C’était une condition sine qua non et toutes mes interviews commencaient par cette question : « Pourquoi aujourd’hui acceptez vous de témoigner à visage découvert ? » Certains, comme Claudine, ont mis plus de temps que d’autres à accepter, mais tous étaient convaincus de l’importance de parler. Il fallait que ça sorte pour ne plus être rongés de l’intérieur et encourager d’autres victimes à parler. (...)
Il ne s’agit pas d’un film sur la pédophilie, mais sur la pédophilie dans l’Église. Lorsqu’on subit des violences sexuelles pendant l’enfance, le traumatisme est tel qu’il est extrêmement difficile de s’en sortir. Cela est encore renforcé quand l’auteur des violences est un membre de l’Église, un adulte sacralisé. Les fondateurs de La Parole libérée sont des Lyonnais bien intégrés socialement, qui ont fondé une famille, ils sont intelligents, équilibrés, pas ravagés. Mais tous sont marqués. Ils m’ont tous dit « Ça ne se voit pas, mais sachez-le, nous sommes tous marqués à vie ». (...)
Votre film regorge de témoignages qui disent l’inaction de l’Église et en décortique les ressorts profonds. Pourtant jamais sa responsabilité n’a été autant pointée, jamais la parole des victimes n’a été autant médiatisée. Peut-on dire que nous sommes à une période charnière ?

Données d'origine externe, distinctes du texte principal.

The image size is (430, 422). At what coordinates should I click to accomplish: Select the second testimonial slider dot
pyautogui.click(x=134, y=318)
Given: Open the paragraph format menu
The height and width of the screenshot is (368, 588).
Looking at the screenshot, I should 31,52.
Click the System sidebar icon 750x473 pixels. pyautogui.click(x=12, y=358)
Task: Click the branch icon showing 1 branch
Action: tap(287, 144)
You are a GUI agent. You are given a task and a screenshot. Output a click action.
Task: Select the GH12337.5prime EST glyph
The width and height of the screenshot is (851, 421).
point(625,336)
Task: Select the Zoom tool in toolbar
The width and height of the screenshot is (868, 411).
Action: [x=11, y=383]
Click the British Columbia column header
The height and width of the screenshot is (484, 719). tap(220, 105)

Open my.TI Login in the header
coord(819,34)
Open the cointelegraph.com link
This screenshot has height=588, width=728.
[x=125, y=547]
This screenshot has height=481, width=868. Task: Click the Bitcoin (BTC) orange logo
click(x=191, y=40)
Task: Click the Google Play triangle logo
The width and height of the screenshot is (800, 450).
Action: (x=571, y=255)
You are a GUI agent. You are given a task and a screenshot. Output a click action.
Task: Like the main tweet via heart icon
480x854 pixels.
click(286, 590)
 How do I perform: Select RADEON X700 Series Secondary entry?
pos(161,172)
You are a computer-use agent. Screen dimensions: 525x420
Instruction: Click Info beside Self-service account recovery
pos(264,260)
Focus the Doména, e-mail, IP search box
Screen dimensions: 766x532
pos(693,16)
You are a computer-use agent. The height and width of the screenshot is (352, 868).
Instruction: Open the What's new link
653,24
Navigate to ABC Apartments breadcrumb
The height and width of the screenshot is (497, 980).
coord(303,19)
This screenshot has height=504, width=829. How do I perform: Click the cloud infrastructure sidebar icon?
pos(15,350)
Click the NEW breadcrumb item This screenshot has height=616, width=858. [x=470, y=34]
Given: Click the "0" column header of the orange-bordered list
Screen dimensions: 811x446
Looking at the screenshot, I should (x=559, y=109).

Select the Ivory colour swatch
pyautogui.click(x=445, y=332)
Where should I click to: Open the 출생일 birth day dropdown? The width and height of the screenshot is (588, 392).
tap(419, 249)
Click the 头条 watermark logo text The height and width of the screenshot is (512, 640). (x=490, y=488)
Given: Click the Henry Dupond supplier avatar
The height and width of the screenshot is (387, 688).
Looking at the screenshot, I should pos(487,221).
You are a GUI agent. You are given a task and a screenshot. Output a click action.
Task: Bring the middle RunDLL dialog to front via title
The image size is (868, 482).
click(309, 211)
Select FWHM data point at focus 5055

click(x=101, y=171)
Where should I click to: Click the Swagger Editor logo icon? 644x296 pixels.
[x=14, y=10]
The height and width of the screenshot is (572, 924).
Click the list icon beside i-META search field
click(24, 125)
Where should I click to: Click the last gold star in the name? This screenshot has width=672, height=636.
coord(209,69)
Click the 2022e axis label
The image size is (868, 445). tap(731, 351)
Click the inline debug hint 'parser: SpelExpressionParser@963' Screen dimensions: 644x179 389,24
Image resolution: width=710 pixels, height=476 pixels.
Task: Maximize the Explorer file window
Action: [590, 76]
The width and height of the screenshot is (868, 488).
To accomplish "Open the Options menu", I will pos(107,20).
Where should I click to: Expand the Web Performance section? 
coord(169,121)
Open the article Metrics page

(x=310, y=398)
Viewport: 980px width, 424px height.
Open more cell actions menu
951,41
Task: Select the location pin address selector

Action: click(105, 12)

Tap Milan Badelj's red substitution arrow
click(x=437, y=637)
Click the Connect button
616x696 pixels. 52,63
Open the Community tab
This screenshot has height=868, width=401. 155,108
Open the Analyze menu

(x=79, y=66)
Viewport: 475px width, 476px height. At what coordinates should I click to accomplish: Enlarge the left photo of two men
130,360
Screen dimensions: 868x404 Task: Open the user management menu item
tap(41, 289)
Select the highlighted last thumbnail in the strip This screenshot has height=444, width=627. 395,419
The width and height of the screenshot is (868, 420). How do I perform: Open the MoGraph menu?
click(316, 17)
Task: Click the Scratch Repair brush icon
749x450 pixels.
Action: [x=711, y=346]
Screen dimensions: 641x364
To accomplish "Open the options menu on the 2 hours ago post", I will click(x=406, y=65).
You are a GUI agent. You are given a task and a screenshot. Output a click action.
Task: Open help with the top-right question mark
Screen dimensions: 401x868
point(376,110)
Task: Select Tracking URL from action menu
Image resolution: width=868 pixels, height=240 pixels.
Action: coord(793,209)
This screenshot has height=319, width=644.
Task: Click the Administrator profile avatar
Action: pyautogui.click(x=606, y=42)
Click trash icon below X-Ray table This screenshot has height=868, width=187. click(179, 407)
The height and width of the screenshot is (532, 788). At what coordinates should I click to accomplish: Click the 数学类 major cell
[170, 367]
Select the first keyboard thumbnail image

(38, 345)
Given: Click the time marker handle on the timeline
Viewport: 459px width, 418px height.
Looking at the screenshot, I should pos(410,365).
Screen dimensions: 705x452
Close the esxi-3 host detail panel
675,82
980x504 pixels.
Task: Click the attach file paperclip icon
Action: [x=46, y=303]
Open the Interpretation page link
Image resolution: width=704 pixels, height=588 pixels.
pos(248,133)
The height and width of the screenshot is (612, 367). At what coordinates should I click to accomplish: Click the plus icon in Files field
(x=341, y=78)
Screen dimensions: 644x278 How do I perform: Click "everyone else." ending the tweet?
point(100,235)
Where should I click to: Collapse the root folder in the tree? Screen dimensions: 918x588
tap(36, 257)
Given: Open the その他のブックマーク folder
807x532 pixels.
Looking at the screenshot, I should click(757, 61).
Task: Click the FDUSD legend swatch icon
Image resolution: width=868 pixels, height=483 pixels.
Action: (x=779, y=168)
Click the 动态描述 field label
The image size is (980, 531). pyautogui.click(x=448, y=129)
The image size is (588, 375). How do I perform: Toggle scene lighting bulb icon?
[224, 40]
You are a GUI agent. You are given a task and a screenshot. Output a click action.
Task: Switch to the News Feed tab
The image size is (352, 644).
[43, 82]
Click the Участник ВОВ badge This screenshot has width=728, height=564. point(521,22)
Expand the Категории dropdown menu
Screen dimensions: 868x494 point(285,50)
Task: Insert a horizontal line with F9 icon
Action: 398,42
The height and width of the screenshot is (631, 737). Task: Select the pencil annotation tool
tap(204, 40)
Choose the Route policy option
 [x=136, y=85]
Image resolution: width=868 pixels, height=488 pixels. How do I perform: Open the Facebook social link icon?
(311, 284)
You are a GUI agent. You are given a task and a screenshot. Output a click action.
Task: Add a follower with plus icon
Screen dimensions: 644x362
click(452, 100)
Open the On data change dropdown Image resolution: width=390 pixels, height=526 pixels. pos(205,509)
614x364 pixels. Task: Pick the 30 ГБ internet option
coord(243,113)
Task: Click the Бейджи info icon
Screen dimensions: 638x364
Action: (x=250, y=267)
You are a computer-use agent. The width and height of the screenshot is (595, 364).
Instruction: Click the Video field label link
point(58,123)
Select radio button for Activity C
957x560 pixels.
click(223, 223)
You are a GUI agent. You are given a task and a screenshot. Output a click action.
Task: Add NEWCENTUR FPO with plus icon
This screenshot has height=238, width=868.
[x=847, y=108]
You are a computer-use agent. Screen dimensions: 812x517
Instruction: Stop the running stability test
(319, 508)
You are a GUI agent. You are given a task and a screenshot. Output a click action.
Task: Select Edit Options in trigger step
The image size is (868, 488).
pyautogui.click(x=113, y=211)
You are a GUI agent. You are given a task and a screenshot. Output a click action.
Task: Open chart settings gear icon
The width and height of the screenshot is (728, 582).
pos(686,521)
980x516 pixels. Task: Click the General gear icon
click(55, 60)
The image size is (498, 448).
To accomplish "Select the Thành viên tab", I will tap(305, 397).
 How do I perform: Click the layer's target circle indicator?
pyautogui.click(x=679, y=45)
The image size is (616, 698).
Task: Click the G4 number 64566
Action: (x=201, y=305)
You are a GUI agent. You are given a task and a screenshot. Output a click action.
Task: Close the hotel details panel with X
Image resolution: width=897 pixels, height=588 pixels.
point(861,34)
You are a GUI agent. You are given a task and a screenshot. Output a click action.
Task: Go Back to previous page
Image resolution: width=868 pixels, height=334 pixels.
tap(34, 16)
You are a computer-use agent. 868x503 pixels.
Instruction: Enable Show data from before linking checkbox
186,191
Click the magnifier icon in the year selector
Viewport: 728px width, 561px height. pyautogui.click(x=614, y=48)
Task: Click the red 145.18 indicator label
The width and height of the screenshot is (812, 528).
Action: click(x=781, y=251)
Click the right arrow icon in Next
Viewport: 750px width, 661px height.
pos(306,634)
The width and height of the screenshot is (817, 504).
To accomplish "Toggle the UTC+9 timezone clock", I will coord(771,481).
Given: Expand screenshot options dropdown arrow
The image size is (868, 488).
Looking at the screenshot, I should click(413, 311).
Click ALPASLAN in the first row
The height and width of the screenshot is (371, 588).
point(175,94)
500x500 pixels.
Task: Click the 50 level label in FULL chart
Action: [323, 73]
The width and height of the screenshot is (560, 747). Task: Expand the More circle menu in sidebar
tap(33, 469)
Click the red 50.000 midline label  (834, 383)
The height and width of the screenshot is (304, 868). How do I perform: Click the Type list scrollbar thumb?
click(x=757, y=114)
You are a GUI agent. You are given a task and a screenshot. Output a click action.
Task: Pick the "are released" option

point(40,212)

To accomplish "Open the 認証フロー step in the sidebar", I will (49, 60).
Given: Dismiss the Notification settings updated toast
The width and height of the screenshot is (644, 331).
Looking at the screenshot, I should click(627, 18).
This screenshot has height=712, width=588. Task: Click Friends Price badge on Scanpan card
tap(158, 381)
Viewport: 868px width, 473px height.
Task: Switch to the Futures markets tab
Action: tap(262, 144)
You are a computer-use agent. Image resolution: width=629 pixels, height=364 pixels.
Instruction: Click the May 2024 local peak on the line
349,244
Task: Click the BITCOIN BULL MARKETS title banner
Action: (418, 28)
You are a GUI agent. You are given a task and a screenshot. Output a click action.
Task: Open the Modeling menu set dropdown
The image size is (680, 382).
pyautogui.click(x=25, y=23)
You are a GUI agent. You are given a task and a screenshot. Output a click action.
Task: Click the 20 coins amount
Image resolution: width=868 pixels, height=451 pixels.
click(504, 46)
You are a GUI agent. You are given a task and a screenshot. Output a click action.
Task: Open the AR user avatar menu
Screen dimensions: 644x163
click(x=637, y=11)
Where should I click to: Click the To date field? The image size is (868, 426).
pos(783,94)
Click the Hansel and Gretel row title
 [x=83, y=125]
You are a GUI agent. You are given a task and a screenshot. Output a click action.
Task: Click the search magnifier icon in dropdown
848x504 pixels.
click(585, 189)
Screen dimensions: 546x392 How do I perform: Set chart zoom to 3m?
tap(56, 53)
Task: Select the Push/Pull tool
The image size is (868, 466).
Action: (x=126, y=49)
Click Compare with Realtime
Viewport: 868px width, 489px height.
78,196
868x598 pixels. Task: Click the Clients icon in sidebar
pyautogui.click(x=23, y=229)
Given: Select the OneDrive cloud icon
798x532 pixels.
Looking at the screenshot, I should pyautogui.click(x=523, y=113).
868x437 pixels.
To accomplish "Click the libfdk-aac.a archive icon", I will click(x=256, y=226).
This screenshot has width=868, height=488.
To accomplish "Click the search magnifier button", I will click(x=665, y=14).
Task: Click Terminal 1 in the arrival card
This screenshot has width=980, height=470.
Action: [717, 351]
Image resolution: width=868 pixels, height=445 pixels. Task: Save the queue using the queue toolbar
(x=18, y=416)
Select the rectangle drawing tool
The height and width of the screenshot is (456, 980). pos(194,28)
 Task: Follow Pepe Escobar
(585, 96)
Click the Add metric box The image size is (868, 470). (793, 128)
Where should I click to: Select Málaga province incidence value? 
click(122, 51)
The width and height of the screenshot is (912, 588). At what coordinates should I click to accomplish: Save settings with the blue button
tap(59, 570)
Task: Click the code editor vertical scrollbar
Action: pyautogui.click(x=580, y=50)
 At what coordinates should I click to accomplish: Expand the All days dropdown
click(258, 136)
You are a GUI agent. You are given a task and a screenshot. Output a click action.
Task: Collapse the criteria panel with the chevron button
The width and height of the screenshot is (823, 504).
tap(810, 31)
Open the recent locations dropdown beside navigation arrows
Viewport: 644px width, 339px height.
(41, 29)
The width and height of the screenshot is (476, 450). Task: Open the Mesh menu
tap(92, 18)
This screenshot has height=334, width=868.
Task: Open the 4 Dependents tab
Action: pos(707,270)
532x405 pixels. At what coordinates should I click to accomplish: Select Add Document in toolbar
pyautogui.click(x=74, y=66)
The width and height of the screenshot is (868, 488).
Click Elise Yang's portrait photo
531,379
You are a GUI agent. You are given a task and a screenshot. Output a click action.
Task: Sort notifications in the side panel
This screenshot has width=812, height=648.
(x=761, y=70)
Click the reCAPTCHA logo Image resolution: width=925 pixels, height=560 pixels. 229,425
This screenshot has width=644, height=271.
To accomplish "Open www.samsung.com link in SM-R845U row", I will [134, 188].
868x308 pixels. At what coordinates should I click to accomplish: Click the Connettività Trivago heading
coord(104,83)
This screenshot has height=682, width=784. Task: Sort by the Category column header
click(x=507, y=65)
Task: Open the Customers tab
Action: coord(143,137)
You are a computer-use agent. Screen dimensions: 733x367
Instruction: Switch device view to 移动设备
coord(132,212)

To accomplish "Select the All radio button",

Benoît XVI puis François ont parlé de « tolérance zéro » pour les prêtres pédophiles, une commission pontificale pour la protection des mineurs a bien été créée... mais il y a toujours un décalage entre le discours, les annonces, et les faits. J’ose pourtant croire que toutes ces prises de paroles qui émergent participent d’une évolution globale. Il suffit de voir ce qui se passe depuis quelques semaines au Vatican. Le voyage du pape François au Chili en janvier dernier a été monopolisé par un seul thème, la pédophilie. C’est devenu le sujet au Vatican. Mon documentaire est diffusé pendant l’Assemblée des évêques de France, à Lourdes. Monseigneur Crépy, président de la récente cellule permanente de lutte contre la pédophilie, s’est libéré de ses obligations pour participer à l’enregistrement du débat qui suivra la diffusion du documentaire. Il avait refusé de prendre part au débat de Cash investigation, il y a tout juste un an. Il y a une évolution… L’idée était de faire un film utile, qui puisse encore contribuer à faire bouger les choses, à la prise de conscience générale. Surtout pas un film contre l’Eglise. Certains de ses membres sont au courant du propos du film, nous soutiennent, et sentent qu’il est utile que ce genre de films existent.